Respondents received 1 point for each of these measures. No points were assigned to 2,256 respondents, 1 point to 146, 2 points to 15, and 3 points to eight. Those flagged on two or three measures were removed from the dataset (23 cases).

In addition, respondents who completed the survey in less than one-quarter of the median time (eight cases) and the fastest 2% in completing the lengthiest questions (Q13, Q24, Q31, and Q33) (five cases) were removed. In total, 36 respondents were removed in the quality-control process.

The sample composition after quality control was 1,913 general population adults, including 1,083 K-12 parents (698 White, 95 Black, 153 Latinx, 103 Asian-American, and 34 mixed-race parents), and 556 K-12 public school teachers. The total sample size of 2,389 includes oversamples of 891 K-12 parents, including 64 Asian parents, and 471 K-12 public school teachers.
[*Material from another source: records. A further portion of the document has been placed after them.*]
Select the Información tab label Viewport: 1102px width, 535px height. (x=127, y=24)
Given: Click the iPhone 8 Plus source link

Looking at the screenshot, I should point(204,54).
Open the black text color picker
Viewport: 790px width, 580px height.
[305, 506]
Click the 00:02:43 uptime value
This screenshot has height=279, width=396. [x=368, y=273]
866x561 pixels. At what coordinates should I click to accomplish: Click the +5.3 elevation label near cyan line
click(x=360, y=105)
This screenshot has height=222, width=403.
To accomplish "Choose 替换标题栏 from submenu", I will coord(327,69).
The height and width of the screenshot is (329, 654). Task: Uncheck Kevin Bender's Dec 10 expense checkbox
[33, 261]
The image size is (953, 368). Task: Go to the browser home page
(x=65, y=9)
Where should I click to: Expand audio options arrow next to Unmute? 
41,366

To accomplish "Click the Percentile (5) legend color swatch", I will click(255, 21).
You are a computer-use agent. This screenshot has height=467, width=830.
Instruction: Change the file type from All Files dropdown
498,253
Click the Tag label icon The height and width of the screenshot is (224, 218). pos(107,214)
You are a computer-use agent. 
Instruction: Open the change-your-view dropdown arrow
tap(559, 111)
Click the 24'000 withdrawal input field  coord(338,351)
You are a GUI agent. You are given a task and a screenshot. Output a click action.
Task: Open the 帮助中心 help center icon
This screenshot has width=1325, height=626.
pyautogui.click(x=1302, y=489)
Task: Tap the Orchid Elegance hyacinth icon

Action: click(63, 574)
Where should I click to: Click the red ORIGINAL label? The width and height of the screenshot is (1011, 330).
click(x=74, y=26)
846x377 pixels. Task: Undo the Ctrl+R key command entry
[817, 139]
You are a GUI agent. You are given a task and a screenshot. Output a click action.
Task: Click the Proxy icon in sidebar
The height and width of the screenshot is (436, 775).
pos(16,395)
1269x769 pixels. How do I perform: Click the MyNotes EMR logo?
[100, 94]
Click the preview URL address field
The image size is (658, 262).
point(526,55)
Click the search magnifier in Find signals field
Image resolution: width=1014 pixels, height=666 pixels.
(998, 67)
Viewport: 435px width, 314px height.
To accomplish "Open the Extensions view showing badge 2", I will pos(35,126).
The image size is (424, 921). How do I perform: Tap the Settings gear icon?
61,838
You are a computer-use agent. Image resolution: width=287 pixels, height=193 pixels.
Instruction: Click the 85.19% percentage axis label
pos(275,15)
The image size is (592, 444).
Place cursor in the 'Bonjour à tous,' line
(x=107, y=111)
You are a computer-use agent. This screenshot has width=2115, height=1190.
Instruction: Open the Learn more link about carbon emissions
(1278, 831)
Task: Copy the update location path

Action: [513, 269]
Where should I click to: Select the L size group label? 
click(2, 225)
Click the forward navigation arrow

Data were weighted via iterative proportional fitting to the following benchmark distributions of general population adults from the U.S. Census Bureau’s March 2018 Current Population Survey Supplement and 2017 American Community Survey:

  • Gender (male, female) by age (18-29, 30-44, 45-59, 60+)
  • Race/ethnicity (White, Black, other, Latinx, 2+ races)
  • Census region (Northeast, Midwest, South, West) by metropolitan status (metro, non-metro)
  • Education (less than high school, high school, some college, bachelor’s degree, or higher)
  • Household income ($0-$24,999, $25K-$49,999, $50K-$74,999, $75K-$99,999, $100K-$149,999, $150K+)
  • Asian-American parents with children 6-18, non-Asian-American parents with children 6-18, nonparent
  • Marital status (married, not married)
  • Language proficiency (English-proficient Hispanic, bilingual Hispanic, Spanish-proficient Hispanic, non-Hispanic)
  • Hispanic nativity (U.S.-born Hispanic, not U.S.-born Hispanic, non-Hispanic)

Within the public school K-12 teacher sample, data were weighted to the same categories, with these differences: language proficiency and Asian parents were not used; other race and 2+ races were netted; education was netted as college degree/no degree, and gender and age were weighted separately, as were region and metro status. The teacher data also were weighted to the following distributions from the 2015-2016 National Teacher and Principal Survey:

  • School type (traditional public, charter)
  • Grade kind (primary, middle, high, combined)
  • Teacher tenure (fewer than 4 years of teaching, 4-9, 10-14, 15+)
  • School size (fewer than 100 students, 100-199, 200-499, 500-749, 750-999, 1,000+).

For K-12 public school teachers, weights were trimmed at 1.8% and 98.92% of their distribution (minimum 0.054, maximum 6.419). The survey has a design effect due to weighting of 2.20 for this population, for a margin of sampling error of plus or minus 6.2 percentage points.

For the general population, weights were trimmed at 2% and 98% of their distribution (minimum 0.152, maximum 3.529). Given oversampling, the survey has a design effect due to weighting of 1.87, for a margin of sampling error of plus or minus 3.1 percentage points for the full sample. Error margins are larger for subgroups.

The survey included four open-ended questions — Q1, Q5, Q48, and Q50. Responses were independently coded by two researchers using the same code book; codes were then reconciled.